LALIT has noticed that, as we predicted, the USA is obliged to embark on spending cuts, many of them in the field of the war machinery. Thus, cuts of 87 billion were recently announced in so-called defense spending. This is purely for economic reasons, as the empire's mounting debts threaten to weaken it. However, other changes in policy are more directly a result of political pressure, which is why we have been building up opposition in Mauritius to the US base on Diego Garcia as a political priority. On January 13, 2011 the New York Times has now announced that the USA is stepping down from its high horse and conceding to the Japanese request to relocate one of its bases on Okinawa. You will remember that in 2009, the Prime Minister elect, Mr. Hatoyama, stepped down after being unable to keep his promise of getting the Futenma base on Okinawa closed down. Now, less than two years later, the USA is not strong enough to maintain its dictate, but still strong enough to be attempting to put militarist conditions on its withdrawal.

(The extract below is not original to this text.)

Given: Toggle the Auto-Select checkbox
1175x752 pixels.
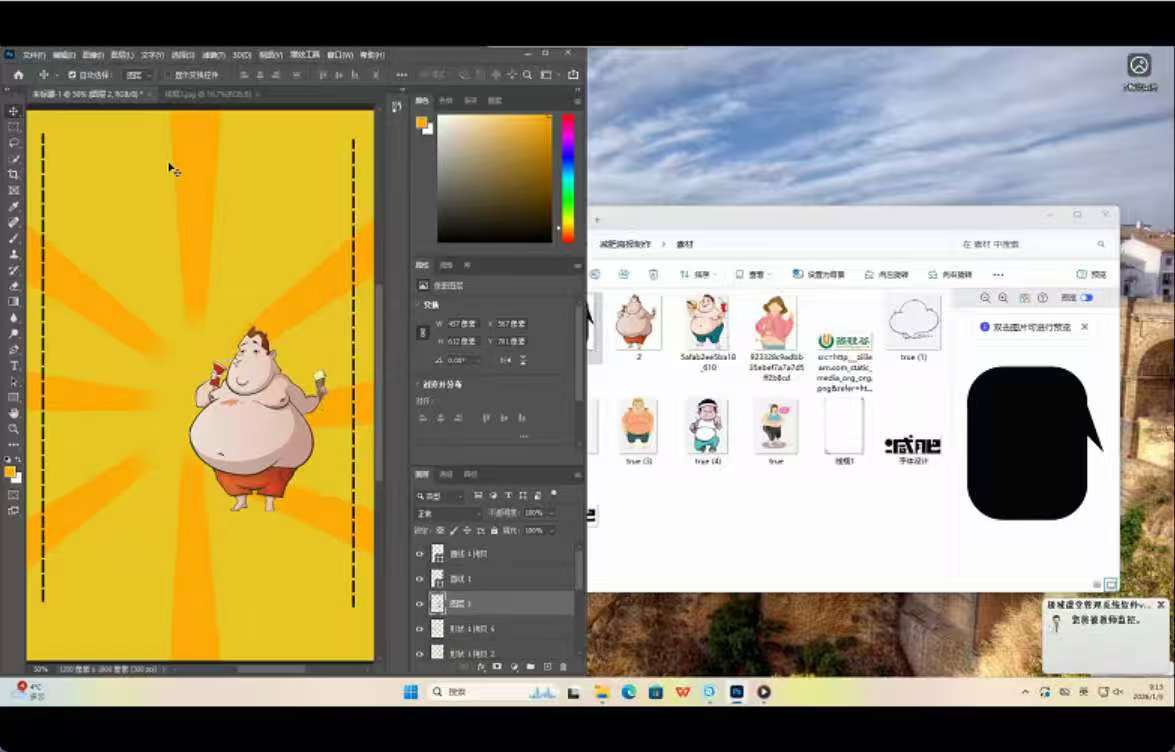Looking at the screenshot, I should 71,75.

Here are the relevant excerpts from the New York Times article.

Title of article: U.S. Will Defer To Japan On Moving Okinawa Base
Journalists: Martin Fackler and Elisabeth Bumiller

Tokyo - Striking a conciliatory tone on an issue that has divided Japan and the United States, Defense Secretary Robert M. Gates said on Thursday that the Obama administration would follow Tokyo's lead in working to relocate an American air base on Okinawa.

However, a top item on the agenda was the relocation of the United States Marine Corps Air Station Futenma, an emotional issue here that drove an uncharacteristic wedge between the two allies last year when former Prime Minister Yukio Hatoyama wavered on whether to keep the base on Okinawa.

While the two nations finally agreed in May to relocate the noisy helicopter base to a less populated part of Okinawa by 2014, local resistance has made that time frame look increasingly unrealistic.

On Thursday, Mr. Gates said the administration did not want the Futenma issue to overshadow the overall security alliance with Japan, which last year marked its 50th anniversary. He also signaled that the United States was willing to be flexible in allowing Tokyo to resolve the domestic political resistance to the relocation plan.

"We do understand that it is politically a complex matter in Japan," Mr. Gates said after meeting Defense Minister Toshimi Kitazawa. "And we intend to follow the lead of the Japanese government in working with the people of Okinawa to take their interests and their concerns into account."

The softer tone marks a departure from Mr. Gates's visit to Tokyo in October 2009, when he strongly pushed the then fledgling government of Mr. Hatoyama to honor an earlier agreement to relocate the base on Okinawa. Those pressure tactics backfired, creating resentment in the new government that the United States was trying to bully it.

Mr. Hatoyama eventually stepped down amid criticism for mishandling the alliance with the United States. His successor, Prime Minister Naoto Kan, has worked to strengthen security ties with Tokyo's traditional protector.

On Thursday, Mr. Gates and Mr. Kitazawa also discussed one of the two nations' largest joint projects, the development of an advanced new missile system that will be fired from ships to intercept larger ballistic missiles while in midflight.

Washington wants to be able to sell the sophisticated system, known as the SM-3, to other nations, possibly including South Korea. However, that would require Japan to rewrite its current tight restrictions on weapons exports, which have been a pillar of the nation's post-World War II pacifism.

While Mr. Gates said Washington hoped to defray development costs by exporting the system, he was aware that this was a sensitive matter in Japan.

"It makes economic sense to make it available to others," Mr. Gates said of the new missile interceptor. "But we understand there are certain processes that have to be gone through here."

Mr. Kan has called for a public debate on revising the restrictions, which many Japanese see as necessary to advance closer security cooperation with the United States in responding to China and Norh Korea.